I don’t like full serrations. I like partial serrations as they can cut rope/Cable/twine very easily.


Sent from my iPhone using Tapatalk Pro


----------



## turbo6 (Jun 27, 2014)

I generally don't like serrated blades as they are just a pain to sharpen. A sharp non-serrated knife will still cut well. However they do have their place and come in handy at times so I have a few partially serrated pocket knives I carry occasionally.

Last one I bought was the CRKT Crawford/Kasper.


----------



## Ragnarök (Aug 4, 2014)

I get serrated blades for personal defense backpacking because they can cut through meat easier...my mentality is that would be better for more damage. 

I also carry a straight edge more for other tasks unrelated to personal defense.


----------



## StratMaster (Dec 26, 2017)

It depends on the task, as with any other tool. Were I an EMT or other first responder, I would want serrations as they rip right through seat belts like they are nothing. For carving, I would not want serrations. I have carried a half serrated Gerber for years and use it daily. The serrations still rip right through anything, though I have never sharpened them even once.


----------



## Ragnarök (Aug 4, 2014)

Gerber is quality. I have one foldable gerber that does not have serratations anywhere. Love it. 

Recently acquired a K-bar with partial serration by the handle. It feels great just ergonomically and is like a razor.


----------



## bigwheel (Sep 22, 2014)

Yep...we bought one of the favorite grand sons a knife for his birthday a year or so ago. He knew which one he wanted. When it come in I axed him what is up with the serrations on the bottom of the shank? He say this is a special fighting knife designed to gut bad guys. They apparetnly grow up faster these days.


----------



## Coastie dad (Jan 2, 2016)

And the wife requested a knife with serrated blade and glass breaker to carry in her car. Not a rescue tool, a Gerber Prodigy. She now carries an izula2 but the prodigy is still her "heavy" knife.


----------



## SOCOM42 (Nov 9, 2012)

You can sharpen the serrations with a flat stone on the back side of the blade's serrations.

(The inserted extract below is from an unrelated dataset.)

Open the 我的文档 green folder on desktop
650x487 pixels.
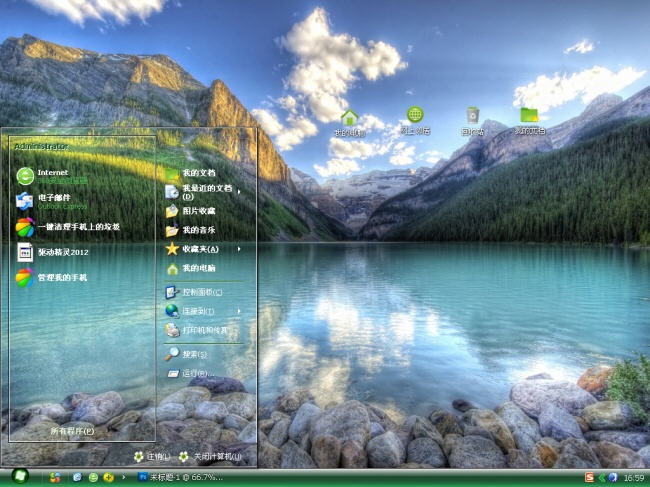[x=529, y=119]
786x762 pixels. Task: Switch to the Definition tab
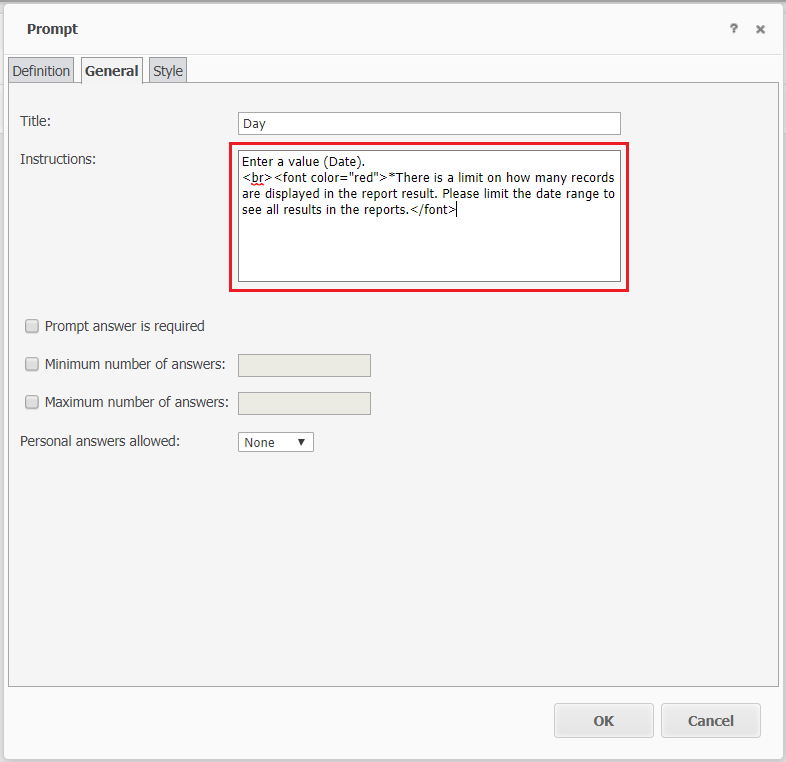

If you get the right angle the whole serrated profile will be sharpened at one time.

The back of the teeth are all on the same plane.

It is not necessary to go in each groove. 

The profiling wheel has only about .010" deep shape, tooth length is generated by that depth and grind angle.


----------



## SOCOM42 (Nov 9, 2012)

I do have and use Russel Harrington FS serrated kitchen knives of different configurations along with their other models.

The one serrated I use mostly a bread knife, it is used here on fresh baked bread.

The bread cutters actually have a wavy edge instead of actual serration, leaves a smoother face on the bread.

I use to make the wheel dressing profile templates for the company before they went to Borazon plated aluminum profiling wheels.

Company has a store in their plant (Dexter-Russel) where you can buy factory seconds, $50.00 knives for $5.00, even better discounts.

All are commercial grade, been buying there for 30+ years. Got a couple of Yan Can cook Chinese cleavers for a dollar each.

My favorites are the Sani-safe models.

Took their dough divider, rounded the corners and use it to crumb up hamburg in the frying pan, they cost 50 cents each.


----------



## SOCOM42 (Nov 9, 2012)

After doing the above posting, I thought about going to the store.

Thursday evening I went and bought all pictured below for $21.00 tax included.

This coming Saturday they are having a tent sale,

same prices but buy one and get one or two for free dependent on the model, going back.

As I said, these are all commercial grade blades made here in the USA, eight miles from me.

They are all factory seconds, just cosmetic imperfection, mean nothing.

The bulk will go into stores for SHTF.

The S&W Mod. 60 is for size reference. Large kitchen knife has a ten inch blade.


----------



## bigwheel (Sep 22, 2014)

I bought a big old Russell Dexter butcher knife one time. It nearly gave me corporal tunnel syndrome. Way too back heavy for serous cutting. Shorter one might have worked better. Turned me total against the brand...which aint very nice.


----------



## Alteredstate (Jul 7, 2016)

This is my favorite type of knife blade,I Ibelieve they called this type of edge a Tanto Style as you can see no serrations. I go out of my way to make sure that the knifes I buy don't have them. How could you sharpen them with out three rat tail files?


----------